● PROBLEM TO SOLVE
The entries should each be set down again precisely.

----

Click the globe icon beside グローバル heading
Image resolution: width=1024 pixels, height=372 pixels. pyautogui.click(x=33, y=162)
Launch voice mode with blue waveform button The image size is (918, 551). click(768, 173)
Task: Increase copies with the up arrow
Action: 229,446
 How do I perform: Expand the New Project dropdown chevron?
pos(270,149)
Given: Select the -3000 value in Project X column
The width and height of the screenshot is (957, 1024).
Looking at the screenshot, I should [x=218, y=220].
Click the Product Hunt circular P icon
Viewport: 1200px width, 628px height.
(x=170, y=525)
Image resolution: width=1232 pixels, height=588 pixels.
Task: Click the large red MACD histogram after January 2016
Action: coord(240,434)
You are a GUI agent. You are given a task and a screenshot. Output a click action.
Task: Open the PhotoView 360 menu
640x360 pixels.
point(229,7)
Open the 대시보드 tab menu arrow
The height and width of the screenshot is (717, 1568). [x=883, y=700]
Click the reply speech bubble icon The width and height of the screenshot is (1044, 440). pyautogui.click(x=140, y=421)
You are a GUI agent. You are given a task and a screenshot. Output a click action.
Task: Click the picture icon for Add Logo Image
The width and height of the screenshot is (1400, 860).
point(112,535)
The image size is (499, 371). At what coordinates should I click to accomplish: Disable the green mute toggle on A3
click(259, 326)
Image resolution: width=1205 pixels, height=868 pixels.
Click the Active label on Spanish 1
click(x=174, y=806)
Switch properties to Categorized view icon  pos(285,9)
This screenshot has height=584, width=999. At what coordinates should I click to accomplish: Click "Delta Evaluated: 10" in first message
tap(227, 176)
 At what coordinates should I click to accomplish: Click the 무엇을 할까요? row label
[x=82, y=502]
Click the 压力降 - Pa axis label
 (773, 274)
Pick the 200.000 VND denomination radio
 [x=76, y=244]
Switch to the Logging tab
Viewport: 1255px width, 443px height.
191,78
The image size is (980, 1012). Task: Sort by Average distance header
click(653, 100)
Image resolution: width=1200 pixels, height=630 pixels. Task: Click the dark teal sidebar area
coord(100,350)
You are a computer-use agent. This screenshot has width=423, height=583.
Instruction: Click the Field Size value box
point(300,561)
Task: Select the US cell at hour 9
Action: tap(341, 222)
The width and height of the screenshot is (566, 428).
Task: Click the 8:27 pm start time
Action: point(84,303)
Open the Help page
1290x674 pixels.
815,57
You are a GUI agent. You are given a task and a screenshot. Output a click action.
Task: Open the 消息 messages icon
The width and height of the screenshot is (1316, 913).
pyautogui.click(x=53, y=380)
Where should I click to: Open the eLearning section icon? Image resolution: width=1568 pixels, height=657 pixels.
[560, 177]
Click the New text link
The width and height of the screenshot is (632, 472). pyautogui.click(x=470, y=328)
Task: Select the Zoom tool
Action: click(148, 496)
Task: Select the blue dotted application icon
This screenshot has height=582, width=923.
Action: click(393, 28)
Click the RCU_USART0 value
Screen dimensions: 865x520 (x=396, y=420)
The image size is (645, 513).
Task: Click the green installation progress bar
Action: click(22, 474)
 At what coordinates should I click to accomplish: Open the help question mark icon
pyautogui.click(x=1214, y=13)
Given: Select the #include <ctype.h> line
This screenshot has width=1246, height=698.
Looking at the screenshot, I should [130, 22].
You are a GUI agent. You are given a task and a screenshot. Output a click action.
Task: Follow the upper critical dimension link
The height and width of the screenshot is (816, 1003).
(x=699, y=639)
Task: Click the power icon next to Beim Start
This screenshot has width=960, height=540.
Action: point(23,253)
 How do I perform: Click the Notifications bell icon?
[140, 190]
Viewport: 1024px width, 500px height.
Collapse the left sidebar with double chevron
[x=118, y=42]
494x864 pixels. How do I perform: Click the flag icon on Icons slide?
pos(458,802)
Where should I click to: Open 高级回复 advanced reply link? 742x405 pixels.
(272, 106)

----

● OUTPUT OF THE EXERCISE
Click the globe icon beside グローバル heading
Image resolution: width=1024 pixels, height=372 pixels. pyautogui.click(x=33, y=162)
Launch voice mode with blue waveform button The image size is (918, 551). click(768, 173)
Task: Increase copies with the up arrow
Action: 229,446
 How do I perform: Expand the New Project dropdown chevron?
pos(270,149)
Given: Select the -3000 value in Project X column
The width and height of the screenshot is (957, 1024).
Looking at the screenshot, I should [x=218, y=220].
Click the Product Hunt circular P icon
Viewport: 1200px width, 628px height.
(x=170, y=525)
Image resolution: width=1232 pixels, height=588 pixels.
Task: Click the large red MACD histogram after January 2016
Action: coord(240,434)
You are a GUI agent. You are given a task and a screenshot. Output a click action.
Task: Open the PhotoView 360 menu
640x360 pixels.
point(229,7)
Open the 대시보드 tab menu arrow
The height and width of the screenshot is (717, 1568). [x=883, y=700]
Click the reply speech bubble icon The width and height of the screenshot is (1044, 440). pyautogui.click(x=140, y=421)
You are a GUI agent. You are given a task and a screenshot. Output a click action.
Task: Click the picture icon for Add Logo Image
The width and height of the screenshot is (1400, 860).
point(112,535)
The image size is (499, 371). At what coordinates should I click to accomplish: Disable the green mute toggle on A3
click(259, 326)
Image resolution: width=1205 pixels, height=868 pixels.
Click the Active label on Spanish 1
click(x=174, y=806)
Switch properties to Categorized view icon  pos(285,9)
This screenshot has height=584, width=999. At what coordinates should I click to accomplish: Click "Delta Evaluated: 10" in first message
tap(227, 176)
 At what coordinates should I click to accomplish: Click the 무엇을 할까요? row label
[x=82, y=502]
Click the 压力降 - Pa axis label
 (773, 274)
Pick the 200.000 VND denomination radio
 [x=76, y=244]
Switch to the Logging tab
Viewport: 1255px width, 443px height.
191,78
The image size is (980, 1012). Task: Sort by Average distance header
click(653, 100)
Image resolution: width=1200 pixels, height=630 pixels. Task: Click the dark teal sidebar area
coord(100,350)
You are a computer-use agent. This screenshot has width=423, height=583.
Instruction: Click the Field Size value box
point(300,561)
Task: Select the US cell at hour 9
Action: tap(341, 222)
The width and height of the screenshot is (566, 428).
Task: Click the 8:27 pm start time
Action: point(84,303)
Open the Help page
1290x674 pixels.
815,57
You are a GUI agent. You are given a task and a screenshot. Output a click action.
Task: Open the 消息 messages icon
The width and height of the screenshot is (1316, 913).
pyautogui.click(x=53, y=380)
Where should I click to: Open the eLearning section icon? Image resolution: width=1568 pixels, height=657 pixels.
[560, 177]
Click the New text link
The width and height of the screenshot is (632, 472). pyautogui.click(x=470, y=328)
Task: Select the Zoom tool
Action: click(148, 496)
Task: Select the blue dotted application icon
This screenshot has height=582, width=923.
Action: click(393, 28)
Click the RCU_USART0 value
Screen dimensions: 865x520 (x=396, y=420)
The image size is (645, 513).
Task: Click the green installation progress bar
Action: click(22, 474)
 At what coordinates should I click to accomplish: Open the help question mark icon
pyautogui.click(x=1214, y=13)
Given: Select the #include <ctype.h> line
This screenshot has width=1246, height=698.
Looking at the screenshot, I should [130, 22].
You are a GUI agent. You are given a task and a screenshot. Output a click action.
Task: Follow the upper critical dimension link
The height and width of the screenshot is (816, 1003).
(x=699, y=639)
Task: Click the power icon next to Beim Start
This screenshot has width=960, height=540.
Action: point(23,253)
 How do I perform: Click the Notifications bell icon?
[140, 190]
Viewport: 1024px width, 500px height.
Collapse the left sidebar with double chevron
[x=118, y=42]
494x864 pixels. How do I perform: Click the flag icon on Icons slide?
pos(458,802)
Where should I click to: Open 高级回复 advanced reply link? 742x405 pixels.
(272, 106)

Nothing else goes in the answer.